Trecho da página:
<<<<

A luta dos negros pela valorização de sua cultura no Brasil
Uma estilista empreendedora, um quadrinista premiado, uma empresária do mundo do rap e a primeira mulher negra a presidir o Centro Acadêmico de direito da USP: conheça histórias de pessoas negras que, apesar dos desafios, conseguiram conquistar espaços de destaque na sociedade com trabalhos relacionados à diversidade e hoje são inspiração para outras pessoas
por Artur Ferreira
Mais de metade (55,8%) da população brasileira é negra: 9,3% dos brasileiros se autodeclaram pretos e 46,5%, pardos. Os dados são do Instituto Brasileiro de Geografia e Estatística (IBGE). A população que se autodeclara branca representa 43,1% do total no país.
E, pela primeira vez no Brasil, negros são maioria no ensino superior público, representando 50,3% dos alunos em universidades e faculdades públicas. Além disso, os índices de analfabetismo entre pretos e pardos diminuiu para 9,1%.
Apesar desses números, problemas sociais como a desigualdade e o racismo são empecilhos para os negros progredirem em suas carreiras e terem maiores índices de escolaridade e qualidade de vida.
De acordo com os dados da pesquisa Desigualdades Sociais por Cor ou Raça no Brasil, do IBGE, em média, a renda de um trabalhador negro equivale a 57% do salário de um trabalhador branco. E a situação se torna pior ainda quando se trata da renda da mulher negra, equivalente a 44% do salário de um homem branco.
Para o sociólogo e professor da Unicamp Mário Medeiros, é visível a desigualdade que a população negra enfrenta no país. Ele afirma que são “aqueles que têm menos escolaridade, menores salários, maiores chances de falecer por morte violenta e ação policial, e habitam os piores espaços”.
Mesmo quando se trata da violência contra policiais, os negros são os mais atingidos. O Anuário Brasileiro de Segurança 2019 revelou que 51,7% dos policiais assassinados no Brasil em 2018 eram negros.
Apesar de ainda sofrerem com tantas violações de direitos, os negros tiveram e continuam tendo um papel fundamental na cultura brasileira. “A população preta e parda foi e é formadora da sociedade brasileira”, afirma Medeiros.
“A construção de nossas cidades, a defesa de nossos territórios, a modificação de nossa língua portuguesa. A luta por direitos civis e de igualdade formal e real entre os cidadãos tiveram pessoas e demandas negras no seu foco”, completa.

>>>>

Atividades propostas:
1. Segundo o trecho, que percentual dos alunos de universidades e faculdades públicas é formado por negros?
2. Reescreva a passagem do trecho que vai de "E, pela primeira" até "um homem branco.", trocando "racismo" por "preconceito".
Os dados a seguir não têm relação com o trecho.

Dados apresentados:
<<<<

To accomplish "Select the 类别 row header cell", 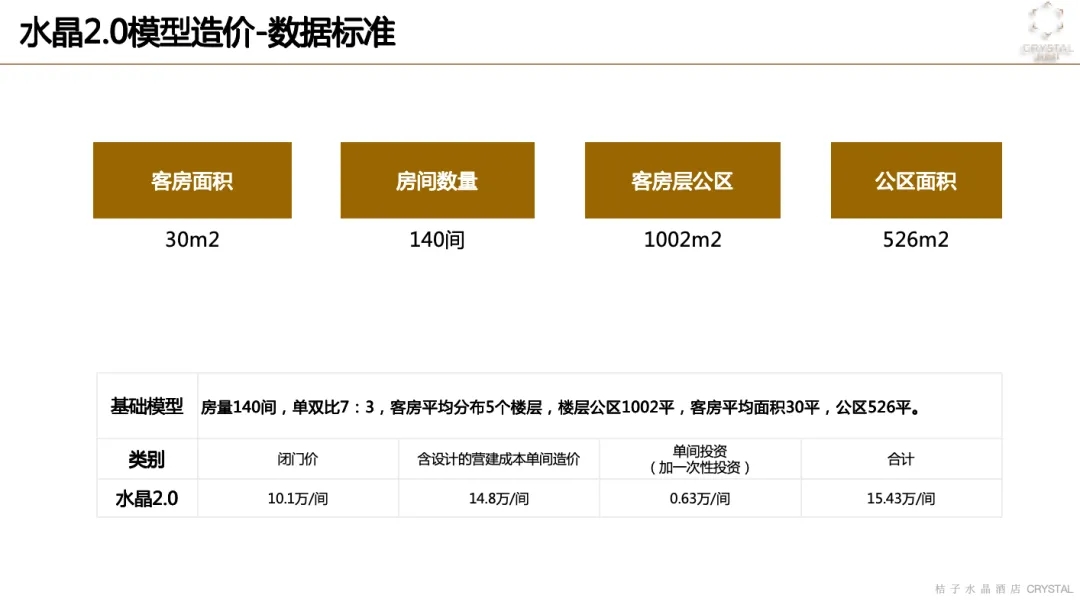I will tap(147, 459).
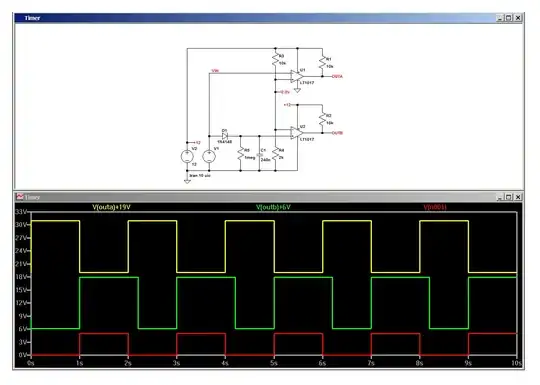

>>>>

Respostas:
1. 50,3% dos alunos.

2.
E, pela primeira vez no Brasil, negros são maioria no ensino superior público, representando 50,3% dos alunos em universidades e faculdades públicas. Além disso, os índices de analfabetismo entre pretos e pardos diminuiu para 9,1%.
Apesar desses números, problemas sociais como a desigualdade e o preconceito são empecilhos para os negros progredirem em suas carreiras e terem maiores índices de escolaridade e qualidade de vida.
De acordo com os dados da pesquisa Desigualdades Sociais por Cor ou Raça no Brasil, do IBGE, em média, a renda de um trabalhador negro equivale a 57% do salário de um trabalhador branco. E a situação se torna pior ainda quando se trata da renda da mulher negra, equivalente a 44% do salário de um homem branco.